La forclusion

Les articles L. 145 – 9 et L. 145 – 10 du Code de commerce prévoient respectivement que "le congé doit être donné par acte extrajudiciaire et doit, à peine de nullité, préciser les motifs pour lesquels il est donné et indiquer que le locataire qui entend, soit contester le congé, soit demander le paiement d’une indemnité d’éviction, doit, à peine de forclusion, saisir le tribunal avant l’expiration d’un délai de deux ans à compter de la date pour laquelle le congé a été donné" et que "l'acte extrajudiciaire notifiant le refus de renouvellement doit, à peine de nullité, indiquer que le locataire qui entend, soit contester le refus de renouvellement, soit demander le paiement d’une indemnité d’éviction doit, à peine de forclusion, saisir le tribunal avant l’expiration d’un délai de deux ans à compter de la date à laquelle est signifié le refus de renouvellement".

Le délai de forclusion, à l’inverse de celui de prescription, ne peut pas être interrompu ni suspendu, ce qui contraint impérativement le bénéficiaire de l’action à introduire celle-ci dans le délai de deux ans à compter de la date à laquelle naît son action.

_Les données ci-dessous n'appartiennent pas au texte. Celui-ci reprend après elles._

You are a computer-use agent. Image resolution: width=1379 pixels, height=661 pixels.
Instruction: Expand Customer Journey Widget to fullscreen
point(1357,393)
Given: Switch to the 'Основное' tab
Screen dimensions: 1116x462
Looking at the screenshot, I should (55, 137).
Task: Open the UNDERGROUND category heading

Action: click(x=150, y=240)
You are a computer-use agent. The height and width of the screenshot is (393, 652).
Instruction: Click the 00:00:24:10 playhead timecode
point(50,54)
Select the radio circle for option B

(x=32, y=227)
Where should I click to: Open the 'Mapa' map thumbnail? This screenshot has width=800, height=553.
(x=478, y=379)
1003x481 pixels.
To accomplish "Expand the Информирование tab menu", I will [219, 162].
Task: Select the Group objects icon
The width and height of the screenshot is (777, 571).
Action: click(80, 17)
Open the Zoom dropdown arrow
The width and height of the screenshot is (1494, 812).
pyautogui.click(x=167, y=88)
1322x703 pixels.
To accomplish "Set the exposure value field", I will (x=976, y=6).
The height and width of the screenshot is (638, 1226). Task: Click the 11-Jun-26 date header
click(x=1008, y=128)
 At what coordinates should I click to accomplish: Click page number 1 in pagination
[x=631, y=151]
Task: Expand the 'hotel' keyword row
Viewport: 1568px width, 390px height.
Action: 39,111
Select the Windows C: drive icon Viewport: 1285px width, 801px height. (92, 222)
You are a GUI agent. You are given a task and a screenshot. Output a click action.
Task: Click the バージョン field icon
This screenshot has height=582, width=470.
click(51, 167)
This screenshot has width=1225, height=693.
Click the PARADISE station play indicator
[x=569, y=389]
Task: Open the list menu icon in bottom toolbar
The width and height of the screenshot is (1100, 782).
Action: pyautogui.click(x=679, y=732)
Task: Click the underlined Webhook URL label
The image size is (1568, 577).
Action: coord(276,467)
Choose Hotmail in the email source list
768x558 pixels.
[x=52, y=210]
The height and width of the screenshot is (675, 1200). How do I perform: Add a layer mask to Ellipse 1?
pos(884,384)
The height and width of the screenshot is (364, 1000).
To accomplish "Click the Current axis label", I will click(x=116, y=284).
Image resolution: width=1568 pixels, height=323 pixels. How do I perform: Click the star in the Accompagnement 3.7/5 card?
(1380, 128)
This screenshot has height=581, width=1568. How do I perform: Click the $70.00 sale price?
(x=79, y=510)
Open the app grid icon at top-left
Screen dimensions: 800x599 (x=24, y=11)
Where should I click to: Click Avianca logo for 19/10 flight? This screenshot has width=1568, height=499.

Une fois encore, le bailleur et le locataire n’ont pas, à l’instar de la prescription, tant à se préoccuper du délai de la forclusion, que du fait qu’il est impératif, dès que survient un événement particulier au cours de la durée du bail, de prendre l’attache d’un avocat ou d’un conseil afin que celui-ci apprécie la situation, leur explique et qu’une décision puisse être prise en toute connaissance de cause.